Still seeking a good CrashPlan Home Unlimited Family replacement


As you may or may not know, CrashPlan, in April 2017, announced intent to mothball the CrashPlan Home service by October 2018, so since then I’ve been looking for a suitable replacement for my family.

For the last five years or so, CrashPlan’s been a real gift, allowing us to set up and forget CrashPlan backup configurations, to have them go to both local and cloud storage, and to be able to restore partials and fulls from the plan as needed both on mobile clients, if we needed access to a particular office document we forgot on one computer at home from thousands of miles away, or to restore a computer completely upon hardware failure.

Here’s a rundown of our current setup and core requirements for a replacement:

  • We pay USD$150/year for the service.
  • We currently have 2 users and 3 computers on a CrashPlan Home Family Unlimited plan, which allows both more computers, users, and also, unlimited backup storage.
  • Current backup volume: ~1.2 TB
  • Planning volume: 4 TB
  • Planning requirement: total recovery from complete disaster, so a possibility of having to download 4 TB of backups from the backup storage location and have that be a reasonable cost.

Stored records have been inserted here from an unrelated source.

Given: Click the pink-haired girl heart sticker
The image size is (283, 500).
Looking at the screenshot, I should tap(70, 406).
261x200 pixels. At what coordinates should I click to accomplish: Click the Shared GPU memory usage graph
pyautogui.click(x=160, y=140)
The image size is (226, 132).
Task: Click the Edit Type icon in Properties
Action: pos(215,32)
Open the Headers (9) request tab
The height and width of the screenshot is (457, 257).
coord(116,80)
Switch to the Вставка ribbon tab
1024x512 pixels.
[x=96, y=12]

Note that 4 TB is a super pessimistic estimate, but I’m making the estimate so I don’t end up in a very shitty cost situation in case we do get to storage/backup sets that high.

Also note that one way CrashPlan makes money is sort of actuarial. USD$150/year for 1.2 TB is actually a reasonable profit margin for them, and as long as we don’t need access to the whole backup set, we’re not incurring many storage/retrieval fees on the storage, so they can put our stuff in cheap storage and defer updates until the cost is advantageous to them. Add to that that I use their product also to keep local backup sets on a file server in our LAN because data transfer for that whole 1.2 TB could be pretty expensive for me anyhow, even on a fast link to the Internet because Comcast charges a LOT extra for more than 1 TB/month in total transfers. So odds are, I might not recover from CrashPlan’s cloud storage at all.

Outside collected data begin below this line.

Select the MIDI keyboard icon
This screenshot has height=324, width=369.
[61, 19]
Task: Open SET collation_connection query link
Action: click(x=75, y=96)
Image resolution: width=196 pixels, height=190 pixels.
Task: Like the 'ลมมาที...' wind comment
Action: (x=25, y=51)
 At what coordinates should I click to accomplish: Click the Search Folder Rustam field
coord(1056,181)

Anyhow, it’s of access charges/transfer charges that I want to speak. Because while some cheaper cloud storage alternatives seem sort of reasonable (e.g. on Amazon S3 Glacier Storage – which means slow access, USD$0.004/GB/month seems reasonable for 4TB at about USD$17/month), where they get you is on access charges. Because cloud storage fees are not all about static storage where your data just sits there. The sticker shock price is when you try to access the data. Because transfer fees may be something more like USD$0.030/GB. And you’re thinking, that’s only 3 cents. … Oh yeah per GB. So that’s… USD$120!!! To access it once.

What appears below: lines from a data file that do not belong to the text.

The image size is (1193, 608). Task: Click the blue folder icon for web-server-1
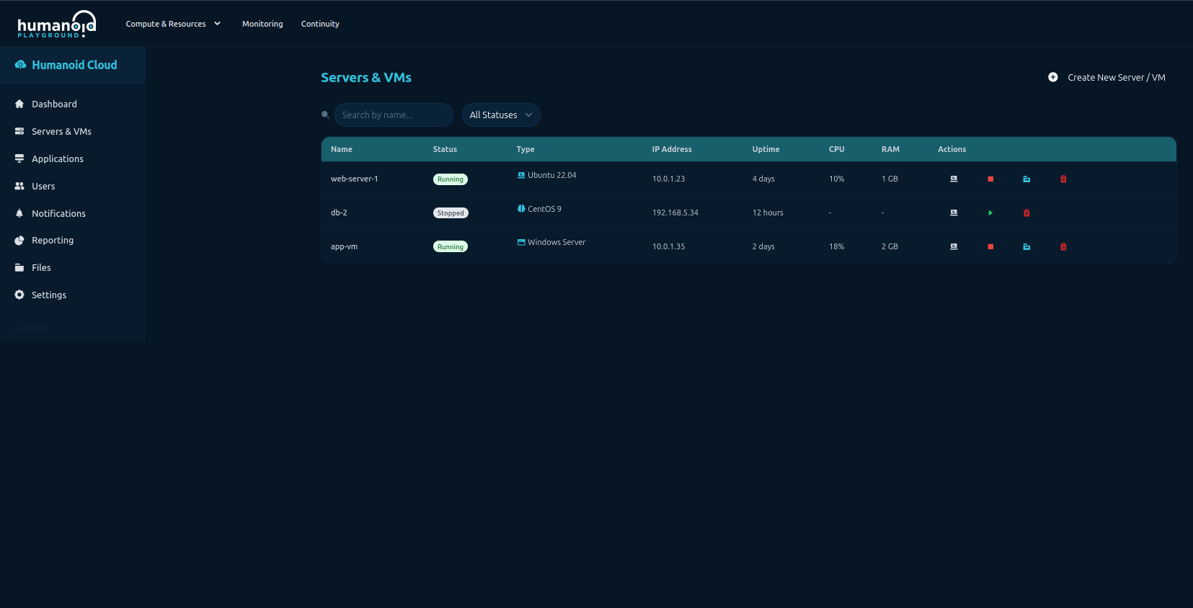point(1026,179)
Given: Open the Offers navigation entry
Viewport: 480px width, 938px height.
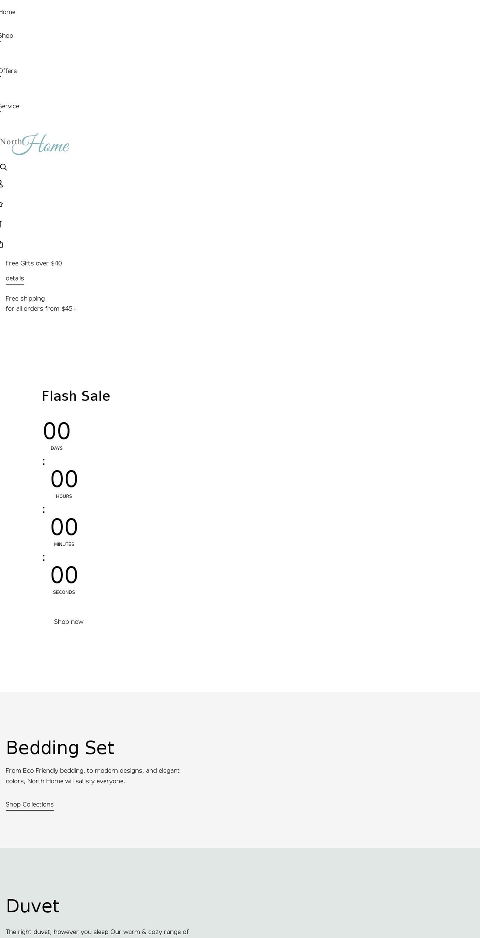Looking at the screenshot, I should pos(9,71).
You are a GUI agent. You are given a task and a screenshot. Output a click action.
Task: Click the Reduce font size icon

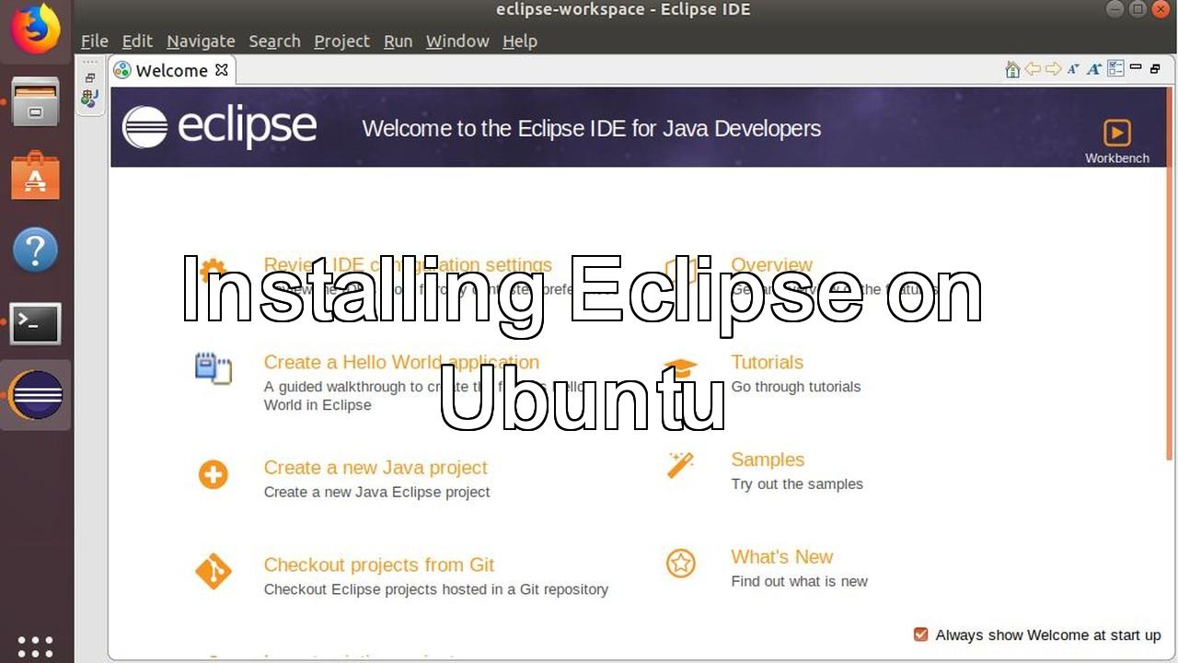point(1073,69)
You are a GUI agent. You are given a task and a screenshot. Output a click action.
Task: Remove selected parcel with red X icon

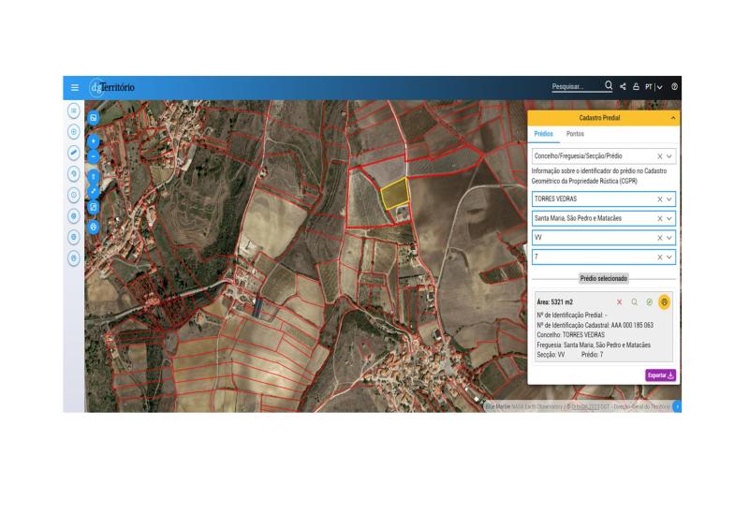(x=619, y=302)
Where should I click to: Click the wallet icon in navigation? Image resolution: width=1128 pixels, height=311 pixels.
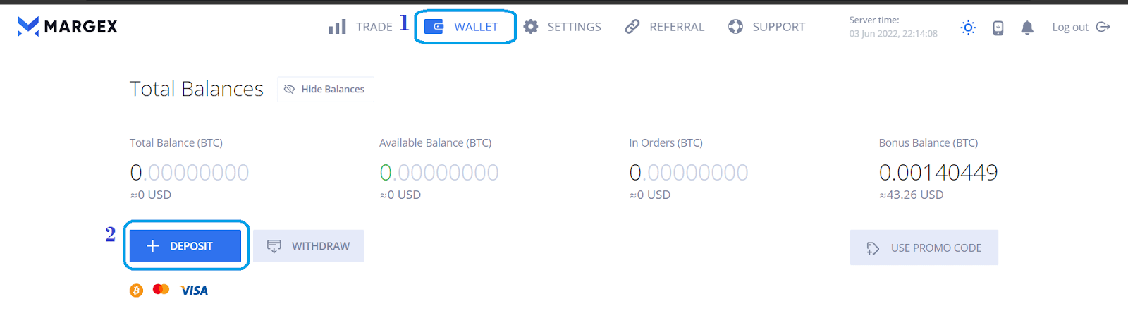[x=434, y=27]
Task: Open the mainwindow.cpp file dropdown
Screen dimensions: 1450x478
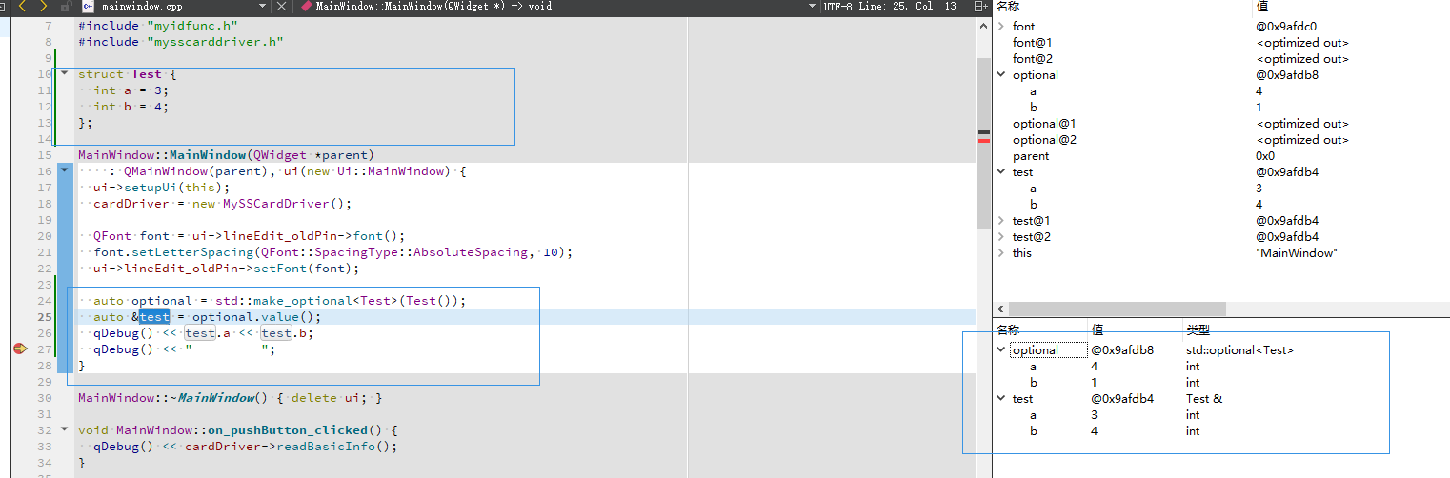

At this point, if I were planning to keep my backup data down at 1.2 TB or so, it might be affordable. Most price points average reasonably around 1 TB around $10 or $15. But I’m using 4 TB so I don’t end up in another situation like with CrashPlan, so I can treat whatever solution I come up with as practically “unlimited” with respect to my budget.

My current plan is to get some 4 TB external drives and use a backup software app to coordinate layered backups to various drives, possibly using an offsite storage location like a safety deposit box for super long term storage. And possibly leverage small cloud storage services for access to more volatile data like non-cloud-stored local documents and (for me) development and analysis folders. Some of this is already taken care of by things like Apple’s iCloud, and various add-ons that sync photos to central points, really only leaving us with a management problem, wherein I just have to remember which cloud service is handling which kind of volatile data that Jen or I might need.

Unfortunately, none of it is as “fire and forget” as CrashPlan’s more central access. But at least it might be cheaper than most CrashPlan “replacement” services that charge about $100/computer for unlimited storage.

There may, when we get closer to the October deadline, be some advantage to doing some sort of layered approach where my home server uses something like Backblaze or Carbonite and the two other computers just back up to a folder on the home server. But I’ll probably get more urgent about it around August.

I’m sure I’ll let you know what I figure out.